Article publié le 2 mai 2019

MDMH AVOCATS est régulièrement saisi de la situation de militaires qui, après épuisement de leurs droits à congé maladie (180 jours), basculent en position de non-activité et se voient placer en Congé de Longue Durée pour Maladie (CLDM) souvent renouvelés et pour lesquels l’Institution refuse de reconnaître le lien au service de l’affection à l’origine desdits congés.

Souvent, ces contentieux sont accessoires et parallèles à d’autres contentieux relatifs à la situation professionnelle du militaire de tous corps dont la Gendarmerie nationale, tels que des contentieux relatifs à des situations dénoncées de harcèlement moral ou sexuel, à des demandes de mise en œuvre de la protection fonctionnelle, ou encore aux contentieux relatifs à la contestation de Mutations d’office dans l’intérêt du service (MOIS ou MIS) … voir même à des procédures de sanctions disciplinaires ou à des procédures pénales en cours.

Même si le parcours procédural ressemble à un véritable parcours du combattant – pour bien le nommer pour un militaire -, force est de constater qu’il mérite d’être mené et qu’il est souvent couronné de succès tant l’Institution demeure figée dans ses certitudes et manque de procéder à un examen sérieux et circonstancié des cas soumis à son appréciation.

L’enjeu est loin d’être anodin pour le militaire.

Il l’est également et sans nul doute pour l’Institution notamment en termes de finances publiques et peut expliquer les rejets stéréotypés et quasi systématiques des recours administratifs préalables et obligatoires formés par devant la Commission des recours des militaires dont MDMH AVOCATS a pu prendre connaissance.

En effet, outre le fait que la reconnaissance du lien au service de l’affection est pour le militaire une première reconnaissance d’une situation vécue à titre professionnel démontrant ce faisant à titre d’exemple que la dépression ou le syndrome anxiodépressif dont il souffre n’est pas lié à sa personne mais au service, il convient de rappeler que la durée du congé et sa rémunération dépendent précisément de la reconnaissance du lien ou non au service de l’affection à l’origine dudit congé.

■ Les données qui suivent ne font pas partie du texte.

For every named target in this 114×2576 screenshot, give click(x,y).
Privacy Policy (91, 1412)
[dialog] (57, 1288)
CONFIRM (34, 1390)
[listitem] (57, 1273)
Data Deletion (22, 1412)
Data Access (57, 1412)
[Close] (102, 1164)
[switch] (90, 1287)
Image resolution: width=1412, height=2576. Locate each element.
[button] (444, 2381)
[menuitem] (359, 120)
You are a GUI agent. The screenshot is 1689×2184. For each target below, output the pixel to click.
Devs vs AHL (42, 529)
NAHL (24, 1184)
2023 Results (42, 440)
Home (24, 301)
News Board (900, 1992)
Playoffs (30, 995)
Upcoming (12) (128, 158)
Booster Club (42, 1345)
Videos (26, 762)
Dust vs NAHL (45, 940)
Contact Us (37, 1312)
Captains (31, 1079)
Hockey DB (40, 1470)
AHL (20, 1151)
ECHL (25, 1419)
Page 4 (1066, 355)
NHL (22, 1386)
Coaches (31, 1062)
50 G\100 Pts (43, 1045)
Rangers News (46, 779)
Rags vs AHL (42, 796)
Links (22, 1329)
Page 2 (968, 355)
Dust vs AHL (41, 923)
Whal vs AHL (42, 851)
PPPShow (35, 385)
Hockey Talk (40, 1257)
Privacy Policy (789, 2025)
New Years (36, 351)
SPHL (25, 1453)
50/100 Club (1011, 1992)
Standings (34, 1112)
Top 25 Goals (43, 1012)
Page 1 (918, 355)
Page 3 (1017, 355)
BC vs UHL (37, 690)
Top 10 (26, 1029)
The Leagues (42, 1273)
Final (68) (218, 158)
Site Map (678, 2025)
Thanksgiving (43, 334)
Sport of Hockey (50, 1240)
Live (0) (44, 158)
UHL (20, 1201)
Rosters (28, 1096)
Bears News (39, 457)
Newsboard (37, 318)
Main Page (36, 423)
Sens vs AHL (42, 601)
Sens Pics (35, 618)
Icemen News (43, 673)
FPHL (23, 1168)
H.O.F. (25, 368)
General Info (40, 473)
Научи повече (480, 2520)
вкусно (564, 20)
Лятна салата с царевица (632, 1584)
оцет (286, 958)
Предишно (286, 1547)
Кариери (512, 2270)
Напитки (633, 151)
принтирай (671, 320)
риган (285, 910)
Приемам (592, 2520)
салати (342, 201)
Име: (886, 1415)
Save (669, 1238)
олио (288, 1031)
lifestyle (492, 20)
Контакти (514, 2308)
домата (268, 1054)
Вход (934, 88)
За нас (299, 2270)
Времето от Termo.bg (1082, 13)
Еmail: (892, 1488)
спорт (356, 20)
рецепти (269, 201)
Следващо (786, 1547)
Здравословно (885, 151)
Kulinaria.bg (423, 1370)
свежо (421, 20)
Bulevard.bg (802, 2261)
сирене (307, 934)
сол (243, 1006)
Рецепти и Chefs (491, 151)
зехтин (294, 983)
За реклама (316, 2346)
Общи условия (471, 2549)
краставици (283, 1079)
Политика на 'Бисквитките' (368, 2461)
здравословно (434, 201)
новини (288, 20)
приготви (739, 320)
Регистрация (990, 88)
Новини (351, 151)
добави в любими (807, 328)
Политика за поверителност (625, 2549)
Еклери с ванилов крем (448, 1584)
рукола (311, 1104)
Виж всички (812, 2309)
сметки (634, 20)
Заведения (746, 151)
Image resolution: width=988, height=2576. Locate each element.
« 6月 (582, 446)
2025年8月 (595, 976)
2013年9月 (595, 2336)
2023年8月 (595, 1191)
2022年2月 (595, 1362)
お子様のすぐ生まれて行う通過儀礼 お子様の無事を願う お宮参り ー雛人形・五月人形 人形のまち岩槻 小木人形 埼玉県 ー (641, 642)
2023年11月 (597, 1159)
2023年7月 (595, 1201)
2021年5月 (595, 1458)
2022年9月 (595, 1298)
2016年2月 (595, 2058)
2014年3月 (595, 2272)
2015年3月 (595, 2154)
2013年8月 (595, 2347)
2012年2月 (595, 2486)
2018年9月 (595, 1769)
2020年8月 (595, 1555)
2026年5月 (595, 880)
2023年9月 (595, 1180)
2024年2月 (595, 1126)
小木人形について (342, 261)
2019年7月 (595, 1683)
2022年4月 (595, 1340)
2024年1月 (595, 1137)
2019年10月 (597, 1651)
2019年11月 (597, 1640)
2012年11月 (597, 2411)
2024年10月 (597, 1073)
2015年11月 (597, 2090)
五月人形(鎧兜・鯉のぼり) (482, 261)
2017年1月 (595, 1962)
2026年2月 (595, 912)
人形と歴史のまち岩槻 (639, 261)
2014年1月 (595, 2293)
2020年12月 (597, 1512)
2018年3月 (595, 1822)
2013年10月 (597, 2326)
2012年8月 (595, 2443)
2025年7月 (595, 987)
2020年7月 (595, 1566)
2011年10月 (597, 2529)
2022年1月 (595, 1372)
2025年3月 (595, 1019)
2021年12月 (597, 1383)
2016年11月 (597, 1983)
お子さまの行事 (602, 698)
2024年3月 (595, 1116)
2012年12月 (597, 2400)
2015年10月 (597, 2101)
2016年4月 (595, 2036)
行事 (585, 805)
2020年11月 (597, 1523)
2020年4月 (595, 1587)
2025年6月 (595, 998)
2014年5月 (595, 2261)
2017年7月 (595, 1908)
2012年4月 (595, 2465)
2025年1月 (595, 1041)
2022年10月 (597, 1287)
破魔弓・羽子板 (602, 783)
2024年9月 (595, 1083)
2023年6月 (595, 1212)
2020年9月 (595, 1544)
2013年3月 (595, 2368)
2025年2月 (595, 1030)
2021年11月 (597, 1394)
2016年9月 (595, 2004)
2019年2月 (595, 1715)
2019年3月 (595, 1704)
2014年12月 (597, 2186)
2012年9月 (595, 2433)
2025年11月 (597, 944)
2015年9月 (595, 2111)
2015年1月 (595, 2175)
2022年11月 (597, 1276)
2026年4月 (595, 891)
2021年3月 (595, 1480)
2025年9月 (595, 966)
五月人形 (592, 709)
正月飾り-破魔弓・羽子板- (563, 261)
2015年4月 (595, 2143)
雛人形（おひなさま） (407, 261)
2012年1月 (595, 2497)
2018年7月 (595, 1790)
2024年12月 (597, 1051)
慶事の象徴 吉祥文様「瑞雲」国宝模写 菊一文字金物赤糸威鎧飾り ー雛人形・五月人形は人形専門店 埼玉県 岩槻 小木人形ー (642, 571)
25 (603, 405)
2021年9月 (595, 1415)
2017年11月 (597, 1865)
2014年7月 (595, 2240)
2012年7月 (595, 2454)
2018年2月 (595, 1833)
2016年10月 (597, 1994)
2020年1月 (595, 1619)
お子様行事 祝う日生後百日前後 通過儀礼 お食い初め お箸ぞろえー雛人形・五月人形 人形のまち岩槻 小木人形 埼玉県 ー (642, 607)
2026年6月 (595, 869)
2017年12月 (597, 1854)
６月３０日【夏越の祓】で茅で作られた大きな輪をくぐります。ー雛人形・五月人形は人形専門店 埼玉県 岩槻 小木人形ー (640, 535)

L’enjeu est bien là et interroge notamment dans une armée au service de la Nation où il pourrait être entendu et reconnu qu’il est opportun et naturel de protéger les militaires malades du fait de leur service …

En droit, il convient ainsi de rappeler qu’aux termes de l’article L 4138-12 du Code de la défense :

« Le congé de longue durée pour maladie est attribué, après épuisement des droits de congé de maladie ou des droits du congé du blessé prévus aux articles L. 4138-3 et L. 4138-3-1, pour les affections dont la liste est fixée par décret en Conseil d’Etat.

Lorsque l’affection survient du fait ou à l’occasion de l’exercice des fonctions ou à la suite de l’une des causes exceptionnelles prévues à l’article L. 27 du code des pensions civiles et militaires de retraite, ce congé est d’une durée maximale de huit ans. Le militaire perçoit, dans les conditions fixées par décret en Conseil d’Etat, sa rémunération pendant cinq ans, puis une rémunération réduite de moitié les trois années qui suivent.

Dans les autres cas, ce congé est d’une durée maximale de cinq ans et le militaire de carrière perçoit, dans les conditions définies par décret en Conseil d’Etat, sa rémunération pendant trois ans, puis une rémunération réduite de moitié les deux années qui suivent. Le militaire servant en vertu d’un contrat réunissant au moins trois ans de services militaires bénéficie de ce congé, pour lequel il perçoit sa rémunération pendant un an, puis une rémunération réduite de moitié les deux années qui suivent. Celui réunissant moins de trois ans de services militaires bénéficie de ce congé, non rémunéré, pendant une durée maximale d’un an.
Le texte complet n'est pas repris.